_YOUR OBJECTIVE_: Of all the entries below, retype only the lines from the one with "1176x1008 pixels. 367,239" through the one with "This screenshot has width=852, height=535.", exactly as they appear.

_DATA EXTRACTS_:
BEGIN
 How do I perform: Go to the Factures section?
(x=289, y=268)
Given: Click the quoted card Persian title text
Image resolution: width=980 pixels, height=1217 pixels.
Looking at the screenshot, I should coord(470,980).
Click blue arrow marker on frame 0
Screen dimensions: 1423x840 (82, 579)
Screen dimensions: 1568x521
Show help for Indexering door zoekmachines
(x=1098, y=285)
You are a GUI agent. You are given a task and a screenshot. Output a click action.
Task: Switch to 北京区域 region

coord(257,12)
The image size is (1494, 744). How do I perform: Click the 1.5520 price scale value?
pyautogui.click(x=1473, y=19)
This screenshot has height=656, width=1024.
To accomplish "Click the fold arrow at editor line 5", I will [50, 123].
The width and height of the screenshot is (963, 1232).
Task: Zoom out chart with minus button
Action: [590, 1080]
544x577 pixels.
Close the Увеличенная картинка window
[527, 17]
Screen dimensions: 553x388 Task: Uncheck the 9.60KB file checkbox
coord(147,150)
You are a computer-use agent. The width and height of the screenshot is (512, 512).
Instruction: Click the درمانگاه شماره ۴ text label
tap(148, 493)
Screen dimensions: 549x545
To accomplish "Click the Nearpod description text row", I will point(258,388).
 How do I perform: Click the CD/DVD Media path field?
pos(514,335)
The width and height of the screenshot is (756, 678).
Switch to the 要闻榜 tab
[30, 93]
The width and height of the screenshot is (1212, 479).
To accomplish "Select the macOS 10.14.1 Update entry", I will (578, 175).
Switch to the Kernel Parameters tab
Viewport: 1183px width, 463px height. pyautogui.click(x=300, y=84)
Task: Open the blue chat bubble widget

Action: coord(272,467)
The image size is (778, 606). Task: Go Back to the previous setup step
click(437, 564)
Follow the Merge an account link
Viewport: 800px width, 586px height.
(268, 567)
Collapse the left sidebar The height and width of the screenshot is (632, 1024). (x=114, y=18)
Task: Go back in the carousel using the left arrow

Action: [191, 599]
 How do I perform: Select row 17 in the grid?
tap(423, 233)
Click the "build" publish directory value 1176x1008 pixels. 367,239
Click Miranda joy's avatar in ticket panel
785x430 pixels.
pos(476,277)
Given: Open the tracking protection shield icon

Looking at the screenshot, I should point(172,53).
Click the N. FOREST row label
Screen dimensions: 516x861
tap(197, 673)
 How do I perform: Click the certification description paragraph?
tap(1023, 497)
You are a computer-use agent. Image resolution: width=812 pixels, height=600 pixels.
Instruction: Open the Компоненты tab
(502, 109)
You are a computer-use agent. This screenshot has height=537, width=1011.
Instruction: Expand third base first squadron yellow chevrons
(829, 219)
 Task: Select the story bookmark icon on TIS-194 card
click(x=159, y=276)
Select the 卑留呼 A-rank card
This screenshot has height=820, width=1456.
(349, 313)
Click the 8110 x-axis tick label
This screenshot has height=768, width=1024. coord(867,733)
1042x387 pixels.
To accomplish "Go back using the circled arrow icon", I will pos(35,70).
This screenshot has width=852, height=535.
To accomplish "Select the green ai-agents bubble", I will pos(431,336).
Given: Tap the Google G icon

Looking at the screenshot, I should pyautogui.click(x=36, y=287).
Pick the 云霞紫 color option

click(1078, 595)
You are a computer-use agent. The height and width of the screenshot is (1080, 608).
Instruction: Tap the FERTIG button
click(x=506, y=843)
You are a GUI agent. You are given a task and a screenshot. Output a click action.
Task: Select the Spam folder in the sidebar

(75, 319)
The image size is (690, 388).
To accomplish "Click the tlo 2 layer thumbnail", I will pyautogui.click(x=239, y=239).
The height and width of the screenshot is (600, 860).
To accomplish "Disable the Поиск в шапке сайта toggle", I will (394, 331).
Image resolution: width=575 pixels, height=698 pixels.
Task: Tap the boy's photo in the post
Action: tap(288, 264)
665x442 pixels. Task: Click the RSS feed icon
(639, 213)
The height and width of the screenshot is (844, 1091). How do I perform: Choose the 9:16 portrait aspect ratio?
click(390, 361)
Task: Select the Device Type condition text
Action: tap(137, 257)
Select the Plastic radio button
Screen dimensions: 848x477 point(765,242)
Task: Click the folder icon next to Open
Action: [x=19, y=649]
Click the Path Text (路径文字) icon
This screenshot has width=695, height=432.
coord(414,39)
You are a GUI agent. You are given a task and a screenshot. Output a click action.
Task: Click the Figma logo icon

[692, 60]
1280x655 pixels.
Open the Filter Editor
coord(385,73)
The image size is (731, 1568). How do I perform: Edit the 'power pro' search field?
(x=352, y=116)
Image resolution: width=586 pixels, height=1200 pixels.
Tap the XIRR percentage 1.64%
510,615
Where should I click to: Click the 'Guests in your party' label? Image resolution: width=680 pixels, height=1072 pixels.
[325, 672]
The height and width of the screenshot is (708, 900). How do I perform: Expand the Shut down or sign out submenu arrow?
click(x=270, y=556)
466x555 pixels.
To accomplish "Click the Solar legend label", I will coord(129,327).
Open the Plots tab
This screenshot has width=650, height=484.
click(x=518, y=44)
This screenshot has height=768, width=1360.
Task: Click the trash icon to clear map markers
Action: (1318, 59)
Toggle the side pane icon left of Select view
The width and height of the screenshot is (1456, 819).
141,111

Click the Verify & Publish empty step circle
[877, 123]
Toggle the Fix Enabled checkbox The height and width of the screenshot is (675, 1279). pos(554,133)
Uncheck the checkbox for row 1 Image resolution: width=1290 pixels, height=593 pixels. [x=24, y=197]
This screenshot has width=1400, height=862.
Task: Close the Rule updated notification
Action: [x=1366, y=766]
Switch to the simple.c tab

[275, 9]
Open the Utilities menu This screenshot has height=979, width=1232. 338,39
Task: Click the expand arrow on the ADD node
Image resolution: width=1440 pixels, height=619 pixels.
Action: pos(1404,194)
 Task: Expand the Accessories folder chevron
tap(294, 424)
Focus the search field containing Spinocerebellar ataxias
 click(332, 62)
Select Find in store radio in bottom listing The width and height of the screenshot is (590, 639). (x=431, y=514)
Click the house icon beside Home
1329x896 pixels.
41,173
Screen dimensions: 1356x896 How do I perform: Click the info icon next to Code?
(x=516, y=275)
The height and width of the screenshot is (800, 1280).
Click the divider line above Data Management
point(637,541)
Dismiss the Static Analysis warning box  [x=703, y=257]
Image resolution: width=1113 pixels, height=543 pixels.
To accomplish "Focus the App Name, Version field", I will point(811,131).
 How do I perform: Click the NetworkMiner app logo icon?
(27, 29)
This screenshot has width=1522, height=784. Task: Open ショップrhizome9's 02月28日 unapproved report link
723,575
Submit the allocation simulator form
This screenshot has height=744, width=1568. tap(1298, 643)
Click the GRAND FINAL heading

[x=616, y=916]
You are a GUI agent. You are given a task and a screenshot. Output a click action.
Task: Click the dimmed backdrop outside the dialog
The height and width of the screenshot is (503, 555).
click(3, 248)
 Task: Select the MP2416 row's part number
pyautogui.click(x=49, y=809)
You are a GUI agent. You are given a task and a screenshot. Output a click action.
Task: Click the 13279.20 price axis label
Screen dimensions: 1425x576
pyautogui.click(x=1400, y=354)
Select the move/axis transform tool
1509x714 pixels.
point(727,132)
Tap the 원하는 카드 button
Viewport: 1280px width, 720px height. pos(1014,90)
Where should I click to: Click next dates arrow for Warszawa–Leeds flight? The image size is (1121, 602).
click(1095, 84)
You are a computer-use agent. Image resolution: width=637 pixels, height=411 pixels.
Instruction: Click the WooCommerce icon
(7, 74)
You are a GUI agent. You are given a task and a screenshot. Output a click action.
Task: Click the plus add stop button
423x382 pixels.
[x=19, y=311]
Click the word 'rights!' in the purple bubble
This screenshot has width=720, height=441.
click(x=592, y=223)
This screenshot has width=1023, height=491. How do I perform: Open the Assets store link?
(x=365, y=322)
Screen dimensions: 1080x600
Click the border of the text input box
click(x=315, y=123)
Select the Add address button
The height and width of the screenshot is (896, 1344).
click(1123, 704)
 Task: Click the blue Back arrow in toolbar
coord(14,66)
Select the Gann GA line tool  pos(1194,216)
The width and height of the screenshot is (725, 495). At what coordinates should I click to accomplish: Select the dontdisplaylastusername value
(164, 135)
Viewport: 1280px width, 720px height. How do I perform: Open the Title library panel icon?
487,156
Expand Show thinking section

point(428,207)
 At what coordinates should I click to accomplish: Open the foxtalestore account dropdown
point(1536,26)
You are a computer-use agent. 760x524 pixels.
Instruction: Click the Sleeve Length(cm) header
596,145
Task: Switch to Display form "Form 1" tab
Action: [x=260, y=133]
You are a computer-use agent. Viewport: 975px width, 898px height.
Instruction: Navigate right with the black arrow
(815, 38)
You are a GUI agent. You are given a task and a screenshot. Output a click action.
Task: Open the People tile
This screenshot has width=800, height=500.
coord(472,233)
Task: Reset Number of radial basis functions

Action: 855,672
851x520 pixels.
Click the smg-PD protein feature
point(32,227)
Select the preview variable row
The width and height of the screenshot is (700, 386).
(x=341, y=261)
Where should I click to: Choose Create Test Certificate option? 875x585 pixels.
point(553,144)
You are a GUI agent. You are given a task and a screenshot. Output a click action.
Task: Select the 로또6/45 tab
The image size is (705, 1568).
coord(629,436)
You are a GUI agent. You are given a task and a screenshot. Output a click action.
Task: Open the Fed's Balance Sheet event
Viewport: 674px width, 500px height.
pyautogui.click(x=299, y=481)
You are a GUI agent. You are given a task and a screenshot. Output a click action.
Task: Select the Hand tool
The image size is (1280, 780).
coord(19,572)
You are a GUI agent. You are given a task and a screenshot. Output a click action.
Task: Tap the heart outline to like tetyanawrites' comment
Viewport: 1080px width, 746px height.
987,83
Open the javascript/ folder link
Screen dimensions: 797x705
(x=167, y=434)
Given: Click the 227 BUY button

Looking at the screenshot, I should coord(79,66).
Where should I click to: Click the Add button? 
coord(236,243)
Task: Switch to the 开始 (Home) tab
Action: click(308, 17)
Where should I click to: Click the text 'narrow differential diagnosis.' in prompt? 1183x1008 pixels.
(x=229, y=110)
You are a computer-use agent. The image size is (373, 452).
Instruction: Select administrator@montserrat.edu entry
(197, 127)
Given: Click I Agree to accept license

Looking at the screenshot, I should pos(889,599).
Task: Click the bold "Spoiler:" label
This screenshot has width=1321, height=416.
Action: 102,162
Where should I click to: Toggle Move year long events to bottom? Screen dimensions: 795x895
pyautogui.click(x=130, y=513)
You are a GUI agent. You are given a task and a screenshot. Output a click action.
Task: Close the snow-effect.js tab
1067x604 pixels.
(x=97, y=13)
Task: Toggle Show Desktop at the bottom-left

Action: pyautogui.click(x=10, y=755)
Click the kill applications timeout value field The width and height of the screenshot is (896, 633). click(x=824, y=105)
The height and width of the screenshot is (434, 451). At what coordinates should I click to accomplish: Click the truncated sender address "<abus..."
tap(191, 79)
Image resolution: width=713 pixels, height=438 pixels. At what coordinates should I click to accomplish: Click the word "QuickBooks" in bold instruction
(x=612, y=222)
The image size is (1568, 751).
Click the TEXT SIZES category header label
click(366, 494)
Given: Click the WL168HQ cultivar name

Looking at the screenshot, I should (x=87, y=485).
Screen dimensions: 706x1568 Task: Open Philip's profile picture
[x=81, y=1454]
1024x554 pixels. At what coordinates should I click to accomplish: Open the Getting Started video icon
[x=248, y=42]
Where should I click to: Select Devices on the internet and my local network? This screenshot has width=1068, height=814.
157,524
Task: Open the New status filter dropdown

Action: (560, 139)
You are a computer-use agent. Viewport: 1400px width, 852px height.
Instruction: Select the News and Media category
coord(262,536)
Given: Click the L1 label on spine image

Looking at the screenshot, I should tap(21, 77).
END
_WRITTEN RESPONSE_:
Click the "build" publish directory value 1176x1008 pixels. 367,239
Click Miranda joy's avatar in ticket panel
785x430 pixels.
pos(476,277)
Given: Open the tracking protection shield icon

Looking at the screenshot, I should point(172,53).
Click the N. FOREST row label
Screen dimensions: 516x861
tap(197, 673)
 How do I perform: Click the certification description paragraph?
tap(1023, 497)
You are a computer-use agent. Image resolution: width=812 pixels, height=600 pixels.
Instruction: Open the Компоненты tab
(502, 109)
You are a computer-use agent. This screenshot has height=537, width=1011.
Instruction: Expand third base first squadron yellow chevrons
(829, 219)
 Task: Select the story bookmark icon on TIS-194 card
click(x=159, y=276)
Select the 卑留呼 A-rank card
This screenshot has height=820, width=1456.
(349, 313)
Click the 8110 x-axis tick label
This screenshot has height=768, width=1024. coord(867,733)
1042x387 pixels.
To accomplish "Go back using the circled arrow icon", I will pos(35,70).
This screenshot has width=852, height=535.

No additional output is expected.